WORK INSTRUCTION >>
Print the range of lines that opens with the line containing "Collapse the StrCase procedure code block" and closes with the last line of the listing. Include both ends; print nothing more.

RECORDS TO USE >>
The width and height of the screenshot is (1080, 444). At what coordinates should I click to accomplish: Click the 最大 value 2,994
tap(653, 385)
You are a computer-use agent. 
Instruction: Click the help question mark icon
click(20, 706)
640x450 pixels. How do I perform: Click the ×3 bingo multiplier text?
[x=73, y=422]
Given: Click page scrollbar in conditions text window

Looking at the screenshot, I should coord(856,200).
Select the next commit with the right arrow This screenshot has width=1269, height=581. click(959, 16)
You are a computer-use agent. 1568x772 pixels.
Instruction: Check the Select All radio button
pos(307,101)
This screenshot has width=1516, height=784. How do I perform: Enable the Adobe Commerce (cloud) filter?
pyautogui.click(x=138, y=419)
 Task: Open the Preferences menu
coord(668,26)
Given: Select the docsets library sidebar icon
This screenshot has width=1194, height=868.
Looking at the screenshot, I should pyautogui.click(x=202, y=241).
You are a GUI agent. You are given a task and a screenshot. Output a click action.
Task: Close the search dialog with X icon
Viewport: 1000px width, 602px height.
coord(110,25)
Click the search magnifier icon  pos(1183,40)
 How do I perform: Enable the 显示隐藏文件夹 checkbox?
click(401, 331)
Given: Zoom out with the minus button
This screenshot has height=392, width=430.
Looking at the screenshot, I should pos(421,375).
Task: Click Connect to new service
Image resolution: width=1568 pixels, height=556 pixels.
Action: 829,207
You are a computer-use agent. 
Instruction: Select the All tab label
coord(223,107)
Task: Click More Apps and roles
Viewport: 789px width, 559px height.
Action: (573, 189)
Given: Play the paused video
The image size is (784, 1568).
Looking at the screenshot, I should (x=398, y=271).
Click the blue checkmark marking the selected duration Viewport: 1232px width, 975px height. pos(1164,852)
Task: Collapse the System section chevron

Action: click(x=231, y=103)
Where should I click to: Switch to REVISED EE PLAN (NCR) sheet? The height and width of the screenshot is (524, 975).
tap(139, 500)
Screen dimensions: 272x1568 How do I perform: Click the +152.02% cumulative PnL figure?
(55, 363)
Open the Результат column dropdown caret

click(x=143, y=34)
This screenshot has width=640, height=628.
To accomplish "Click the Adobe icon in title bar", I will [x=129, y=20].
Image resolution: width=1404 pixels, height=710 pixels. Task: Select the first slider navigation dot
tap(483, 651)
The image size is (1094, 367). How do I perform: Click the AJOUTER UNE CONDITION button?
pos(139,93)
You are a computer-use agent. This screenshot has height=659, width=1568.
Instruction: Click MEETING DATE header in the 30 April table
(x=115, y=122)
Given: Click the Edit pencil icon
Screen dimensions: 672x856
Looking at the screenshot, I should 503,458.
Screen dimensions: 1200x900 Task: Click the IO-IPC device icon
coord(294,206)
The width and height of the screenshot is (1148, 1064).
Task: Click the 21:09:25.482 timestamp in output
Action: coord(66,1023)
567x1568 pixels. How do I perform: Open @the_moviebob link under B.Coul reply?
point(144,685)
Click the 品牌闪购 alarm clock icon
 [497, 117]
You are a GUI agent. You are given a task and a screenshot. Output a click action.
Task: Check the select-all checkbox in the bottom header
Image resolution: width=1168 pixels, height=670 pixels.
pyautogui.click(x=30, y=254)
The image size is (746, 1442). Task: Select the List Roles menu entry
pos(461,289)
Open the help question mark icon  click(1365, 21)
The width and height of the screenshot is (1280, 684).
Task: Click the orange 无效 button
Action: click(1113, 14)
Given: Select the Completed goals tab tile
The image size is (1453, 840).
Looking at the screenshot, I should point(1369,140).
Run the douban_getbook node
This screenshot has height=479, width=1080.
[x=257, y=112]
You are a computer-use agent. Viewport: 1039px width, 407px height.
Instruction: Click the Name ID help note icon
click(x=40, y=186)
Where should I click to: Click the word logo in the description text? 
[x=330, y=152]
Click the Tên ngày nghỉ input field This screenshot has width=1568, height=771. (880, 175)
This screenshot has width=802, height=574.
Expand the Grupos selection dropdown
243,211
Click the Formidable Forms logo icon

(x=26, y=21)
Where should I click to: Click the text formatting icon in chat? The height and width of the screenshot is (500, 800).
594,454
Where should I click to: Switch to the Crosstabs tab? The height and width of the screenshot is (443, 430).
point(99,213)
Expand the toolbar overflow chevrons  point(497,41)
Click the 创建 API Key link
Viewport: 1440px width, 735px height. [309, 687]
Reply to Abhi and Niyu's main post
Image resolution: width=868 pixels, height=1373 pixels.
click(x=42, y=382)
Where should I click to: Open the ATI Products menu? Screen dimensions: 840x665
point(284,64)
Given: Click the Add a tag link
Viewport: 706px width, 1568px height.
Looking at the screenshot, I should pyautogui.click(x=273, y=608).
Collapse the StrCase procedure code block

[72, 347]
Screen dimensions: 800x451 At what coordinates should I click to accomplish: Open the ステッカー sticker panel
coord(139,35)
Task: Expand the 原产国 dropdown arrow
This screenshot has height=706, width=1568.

TASK ANSWER >>
Collapse the StrCase procedure code block

[72, 347]
Screen dimensions: 800x451 At what coordinates should I click to accomplish: Open the ステッカー sticker panel
coord(139,35)
Task: Expand the 原产国 dropdown arrow
This screenshot has height=706, width=1568.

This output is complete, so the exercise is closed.